Thread: East Texas 500
View Single Post
Old 04-24-2013, 05:58 PM   #8
Rusty Shovel OP
Banned
 
Joined: Dec 2012
Location: Houston, TX
Oddometer: 67
Day 2 - Saturday

Day 1 - Saturday (whoops, I said day 2 in the title. I can't change it, so deal.)

**For those looking for gpx files for the ride, look here.

The day of our big adventure had come! I celebrated by sleeping well past day break. No alarms for me, I'm on vacation! I rolled out of my tent around 8a and found Counselor was nearly packed. He hadn't slept well in the hammock and decided to chuck it in my truck and take a tent instead. (Yes, he had both.)

To make matters worse, not sleeping well (or at all) had exacerbated his cold. He was suffering a bit and looked tired.

We took our time loading the bikes. Okay, I might have taken a bit more time, but again, I'm on vacation...

After arranging to leave the truck at Livingston Camp Ground, we headed to the place where all great adventures begin: Wal-Mart. I needed a headlamp anyway, and it's the traditional mustering area for the organized Texas Trail Riders event.

From Wal-Mart we drove a short stretch of highway 59 toward Moscow, TX, take a right on CR 62, then a dogleg right onto McSpadden Road, our first dirt road of the day. It was 11a or so. Kinda late start, but there's a learning curve to this stuff.
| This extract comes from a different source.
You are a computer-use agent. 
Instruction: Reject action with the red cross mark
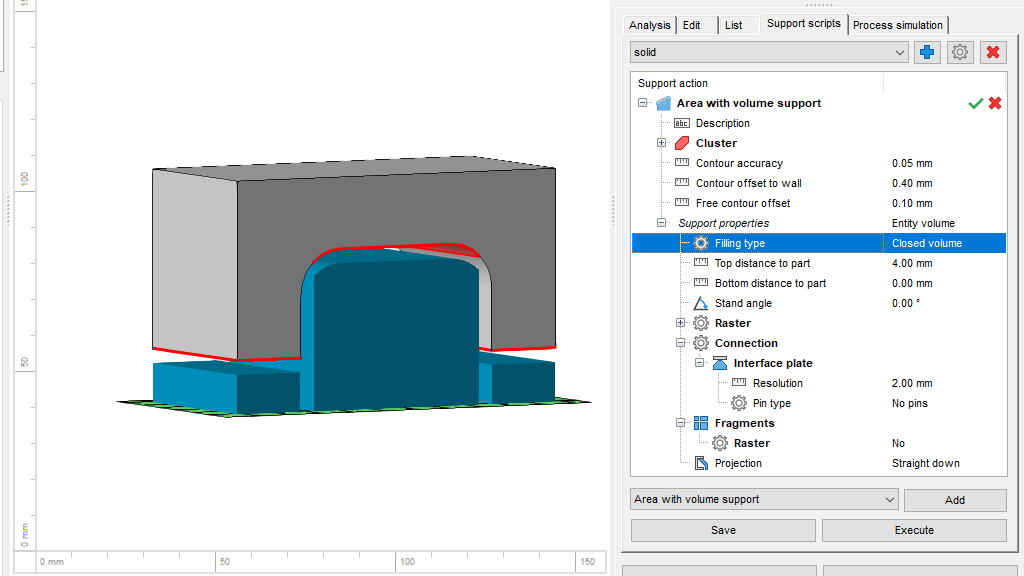(995, 102)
The weather couldn't be more perfect; low 70's and only a few wispy clouds. After several miles of dirt roads, no other vehicles, and rolling hills, we were in good spirits.



As we rode further into the back country, we came across many, many little bridges.



We came across so many bridges, in fact, that if we'd stopped to take pictures of them all, we'd still be there.

One word of caution about the bridges: You see the vertical planks running lengthwise along the bridge?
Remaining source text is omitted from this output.